I'm the one who made the cutter and posted the pic last week. I'll post a few pictures and give a bit more info in a separate thread.
 
Made 6 loaves of soap. Two of which are special order for a baby shower. Fingers crossed the colors come out right.

Cross Fingers.jpg
 
Made olive almond baby soap with fresh goats milk. Another oat meal with unrefined organic honey from my bee farm[emoji4] tried a mica pencil line with gold dusted oats. Hope they turn out as i imagine them to be..
Master batched lye..
 
You could, but I think it would be very hard on your back to stand over a sink for too long. Do you have a stool you could sit on while at the sink?

When I first learned, my SIL & I felted our soaps outside at a picnic table.

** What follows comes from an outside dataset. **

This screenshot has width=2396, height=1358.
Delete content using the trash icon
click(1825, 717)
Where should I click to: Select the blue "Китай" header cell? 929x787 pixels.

Last weekend and yesterday my granddaughter and I used trays lined with plastic to work on our soapcarvings as a way to prevent the potential mess. That worked very well, but we weren't using water.

I have felted at my dining room table using a tray for containing any water as I worked. When I needed a bit more water, I just walked to the kitchen sink for running water. But for the most part, sitting down with a small squirt bottle and a plastic tray worked perfectly well at the table. Clean up is fairly easy this way.

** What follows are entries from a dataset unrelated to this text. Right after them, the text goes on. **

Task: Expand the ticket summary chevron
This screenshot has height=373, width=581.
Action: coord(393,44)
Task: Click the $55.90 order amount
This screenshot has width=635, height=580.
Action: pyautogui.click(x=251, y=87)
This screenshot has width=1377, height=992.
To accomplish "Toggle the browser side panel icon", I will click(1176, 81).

Earlene you are sweet! Thank you so much for the encouragement :) It is fibers I have and I did buy them to make felted soaps (thinking I'd cover up eventual ugly soaps) but now...now I want them to be PRETTY! With flowers and sunshine and funny faces :p I know I'm doomed. Have to make room for a new hobby.. my appartment is sooo small, I just can't see how. Is it possible to keep the water/mess inside my kitchen sink?? I see research in my near future. Luckily I love research :rolleyes:
 
Gave three bars to an old friend who I met on our annual walk over the Brooklyn Bridge to Ikea. She was astonished that anyone could make soap! And she's incredibly bright. This hobby is a bit... recondite.

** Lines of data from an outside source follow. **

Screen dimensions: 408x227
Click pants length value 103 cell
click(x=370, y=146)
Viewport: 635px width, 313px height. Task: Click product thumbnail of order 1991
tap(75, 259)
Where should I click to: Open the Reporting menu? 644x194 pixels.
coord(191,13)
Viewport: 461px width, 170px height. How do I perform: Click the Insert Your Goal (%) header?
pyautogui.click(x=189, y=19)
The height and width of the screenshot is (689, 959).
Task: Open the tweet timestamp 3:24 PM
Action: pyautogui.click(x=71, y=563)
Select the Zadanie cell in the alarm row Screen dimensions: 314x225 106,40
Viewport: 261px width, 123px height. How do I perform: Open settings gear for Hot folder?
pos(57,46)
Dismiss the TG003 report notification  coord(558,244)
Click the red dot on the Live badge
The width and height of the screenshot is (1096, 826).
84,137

One of the bars developed soda ash, I think. It's a whitish film, but only on one side of the bar.
 
Made cold process soap cupcakes and shredded them to make soap gumballs for a gum ball soap!!!
 
Made a batch of soap with 5% beeswax today.
I picked up a couple bags of yellow beeswax pastilles at Hobby Lobby a few weeks ago just on a whim because they were on sale. Today I decided I would see how they worked in a batch of cp.
I made a Beeswax, Bentonite & Bay rum bar. 900g of oils: Olive oil and coconut oil at 35% each, shea butter and rice bran oil at 10% each and castor and beeswax at 5% each. Added a couple teaspoons of clay, 27g of bay rum and some oatmeal chopped up in the coffee mill. Should be a nice masculine face bar.
Even at 5% the beeswax made the whole batch a bit stiff even when mixing at 120 deg. I had to bring the oils up to about 150 deg before the beeswax would melt. When mixing, the oil would harden a bit when it splashed on the side of the mixing bowl and melt when I scraped it back into the mix.

I'm guessing beeswax may be a bit easier to work with in a hp soap. We shall see how it looks when I cut it but I think it will come out fine. I did the usual couple hours in the oven with just the oven light on to make it gel. It did look like it gelled all the way through.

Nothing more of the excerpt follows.